>> Start RECORDS PROVIDED

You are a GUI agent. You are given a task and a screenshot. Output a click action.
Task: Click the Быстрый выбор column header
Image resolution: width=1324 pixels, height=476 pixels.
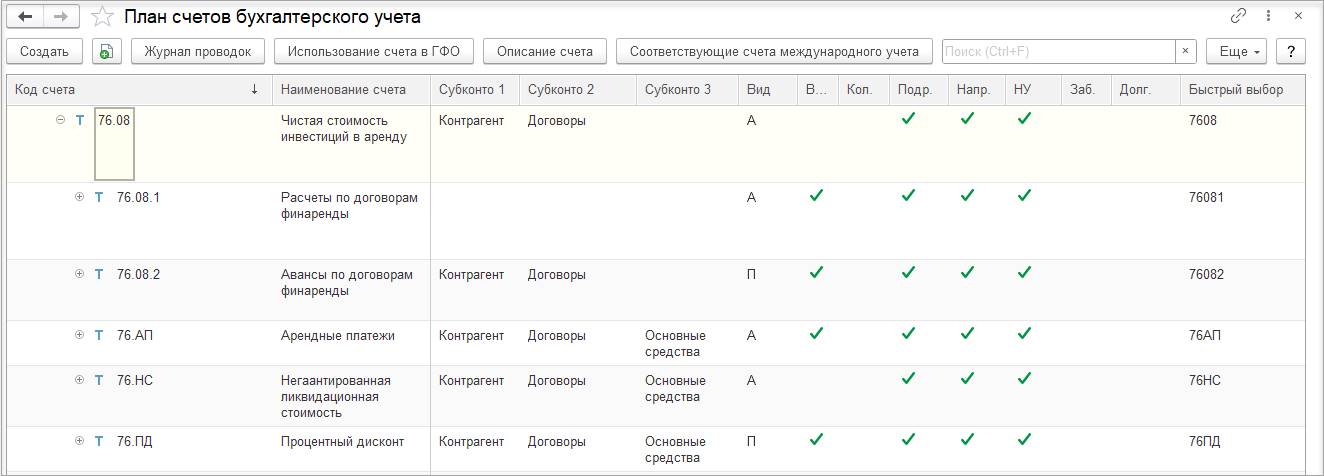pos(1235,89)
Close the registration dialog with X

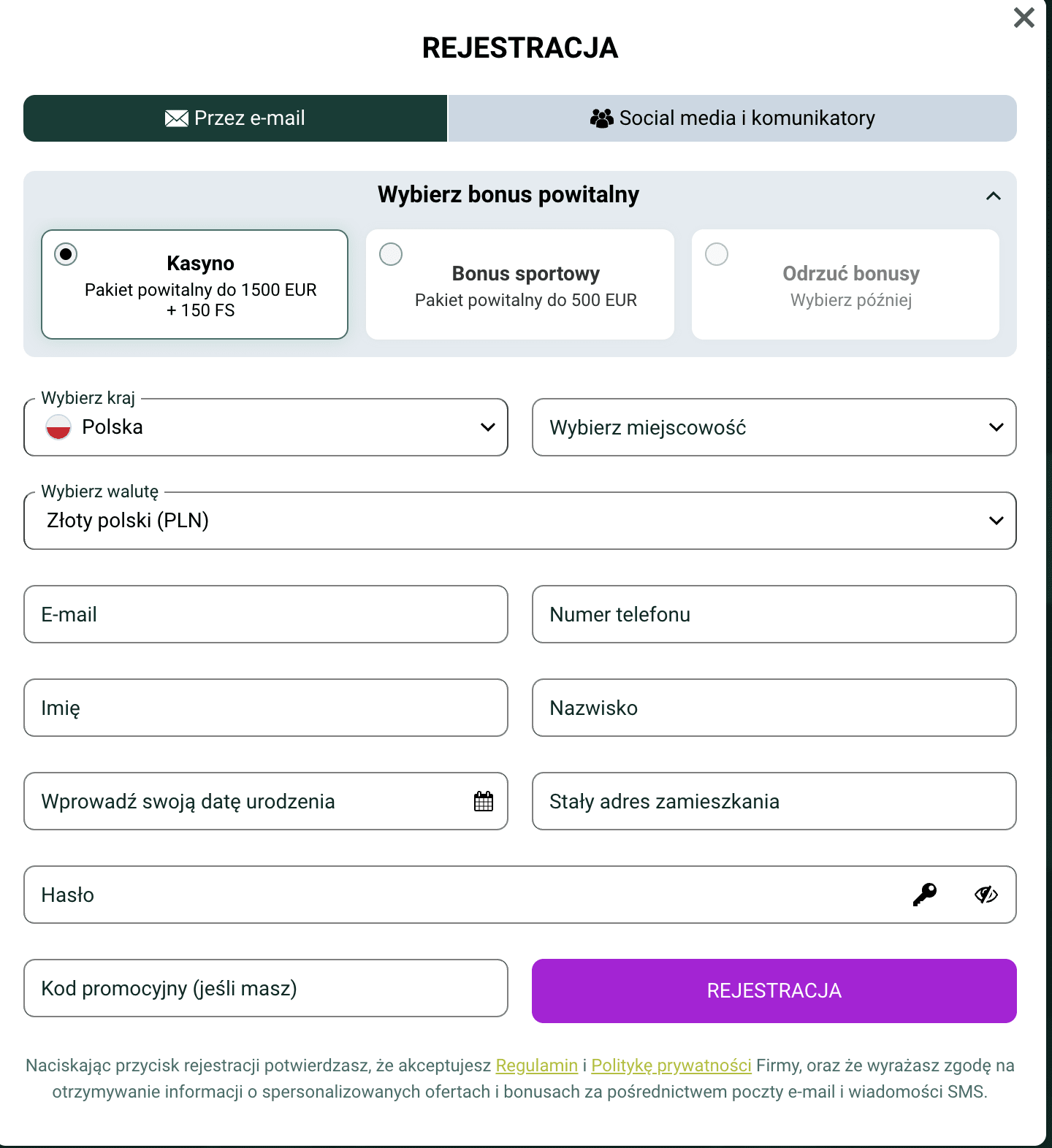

>> End RECORDS PROVIDED

AIM: Copy out every line of the records above word for word, leaving out the pictures.

REPLY TO THE EXERCISE:
You are a GUI agent. You are given a task and a screenshot. Output a click action.
Task: Click the Быстрый выбор column header
Image resolution: width=1324 pixels, height=476 pixels.
pos(1235,89)
Close the registration dialog with X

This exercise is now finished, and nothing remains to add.